Daphne tries to catch her breath. “What’s happening to me?” she says, because obviously this is all about you.

Now, Daphne’s not familiar with what’s occurring, but we are: it’s good old Parallel Time, which we thought we’d seen the last of back in July. The show spent about four months in this concurrent band of time last year, because most of the cast was going to Tarrytown for six weeks to film House of Dark Shadows, and they needed to create a world in which Collinwood was occupied by Quentin, Angelique, and miscellaneous.

There’s no trip to Tarrytown planned this time — they’re not going to film Night of Dark Shadows until the show is over, which is the correct answer. But they’re running out of stuff to do in 1840, and they’ve definitely run out of stuff to do in 1971 — I mean, that’s why we’re in 1840 in the first place — so they’ve decided to burn off the remaining episodes on an unnecessary side quest.

According to the lore, Jonathan Frid decided that everyone else was having a lot of fun playing different characters in other time periods, and he was sick of being the main character all the time. He’d been America’s grooviest ghoul Barnabas Collins for almost four years now, and if they wanted to retain his services for another thirteen weeks, then they needed to make up a new moniker for him. So they decided to call him Bramwell, and then they went next door and assembled another universe for him to live in.

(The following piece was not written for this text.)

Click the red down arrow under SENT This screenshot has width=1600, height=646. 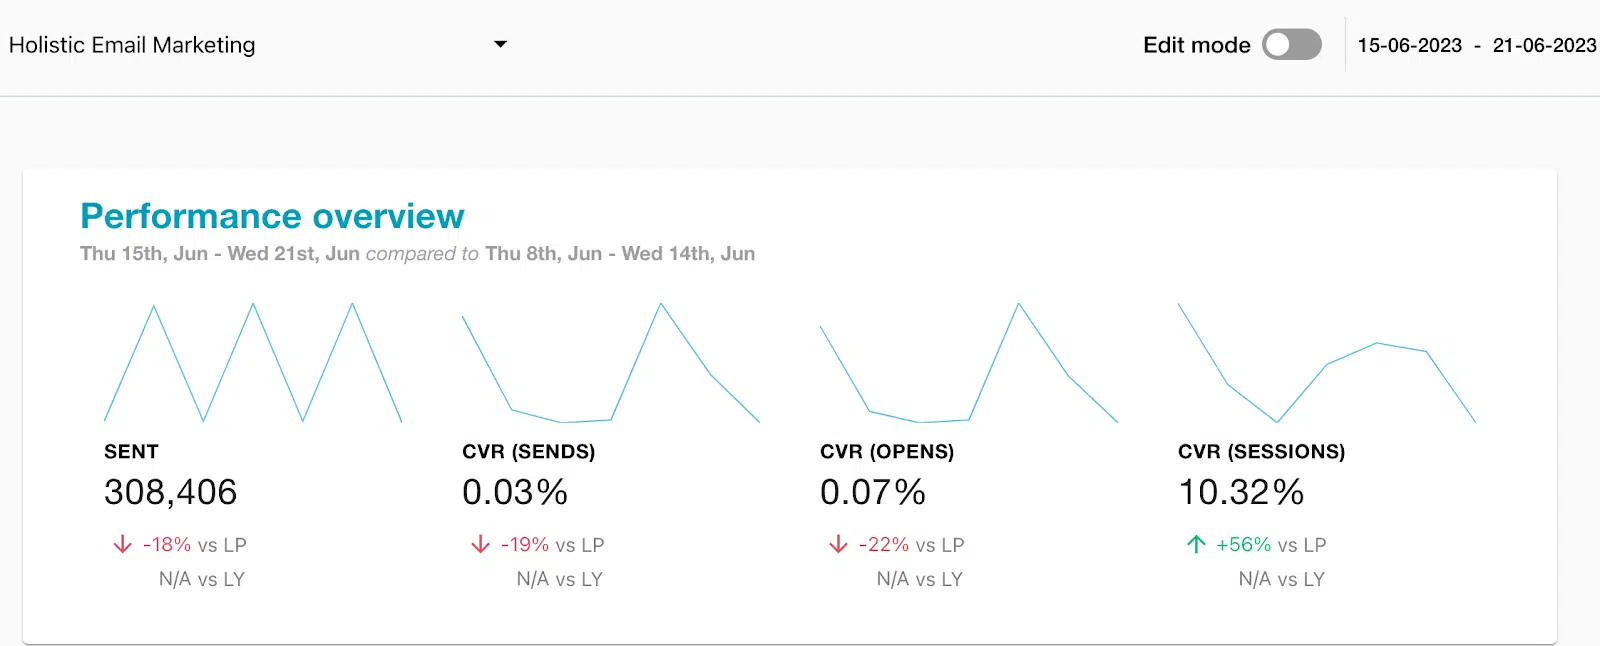[x=122, y=544]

Now, I’m assuming that at that point, the producers of Dark Shadows had already been informed that ABC-TV would like to use their timeslot for other purposes as of end-of-day April 2nd, because otherwise, accepting Frid’s request would have been the stupidest possible thing to do.

I mean, ratings had been dropping precipitously by this point, and it was pretty clear that Dark Shadows was on its way out. But if they still thought they had a shot at getting one more thirteen-week pickup, then losing Barnabas Collins would be the last thing they’d do, no matter how Frid felt about it. They’d unexpectedly turned their no-hoper into a smash hit four years ago, by doing exactly the opposite of that.

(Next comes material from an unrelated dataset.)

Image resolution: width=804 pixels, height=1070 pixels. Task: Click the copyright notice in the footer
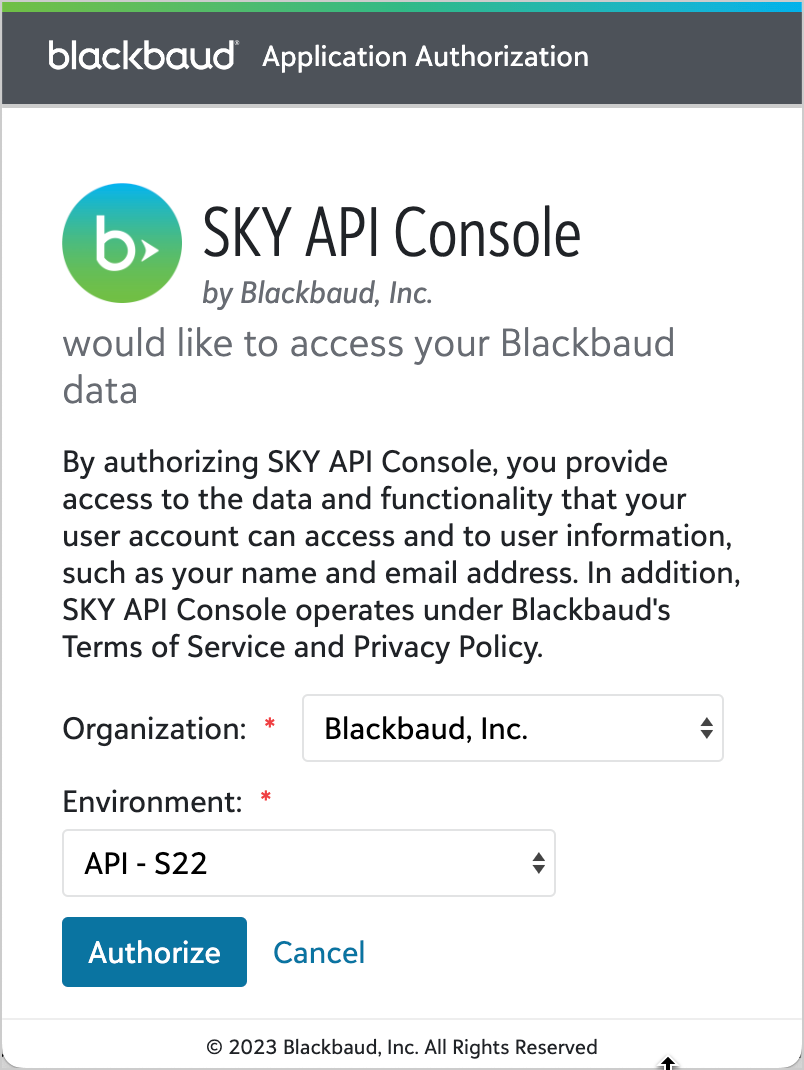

Dan Curtis’ greatest gift was paying attention to what the audience was responding to, and pivoting the show on a dime to feature the characters and storylines that people liked. I suppose it’s possible that some members of the audience were sick of Barnabas, but there certainly wasn’t a groundswell for Bramwell. Giving Frid a new role was guaranteed to be a net negative. And yet here we are.

Like they did last year when they introduced the concept of Parallel Time, they’re using these glimpses through the warp of the concurrent band of time or whatever to give us a sneak preview of what this new storyline will be about, once we get there. Back then, the attraction was seeing our familiar present-day cast members fitted out with new personalities and backstories — Hoffman the housekeeper, Elizabeth the poor cousin, Carolyn the unhappy wife of an unhappy novelist — which naturally made us curious about the differences between them and the folks that we knew.

So it’s interesting that in this new iteration, they’re starting us off with two complete strangers — an Angelique lookalike named Catherine Harridge, and an unfamiliar dude named Morgan Collins. I mean, not “interesting” like I could strike up a conversation with someone about it at a party, with any hope of success. It’s the other kind of interesting.

There are two and a half weeks left in the 1840 story before we jump to this grave new world, and they’re going to give us a sneak peek at the Parallel Time story in every single episode. Clearly, they want to make sure that the audience is interested in following them over the rainbow. Unfortunately, it could just as easily be a signal that this would be an appropriate jumping-off point.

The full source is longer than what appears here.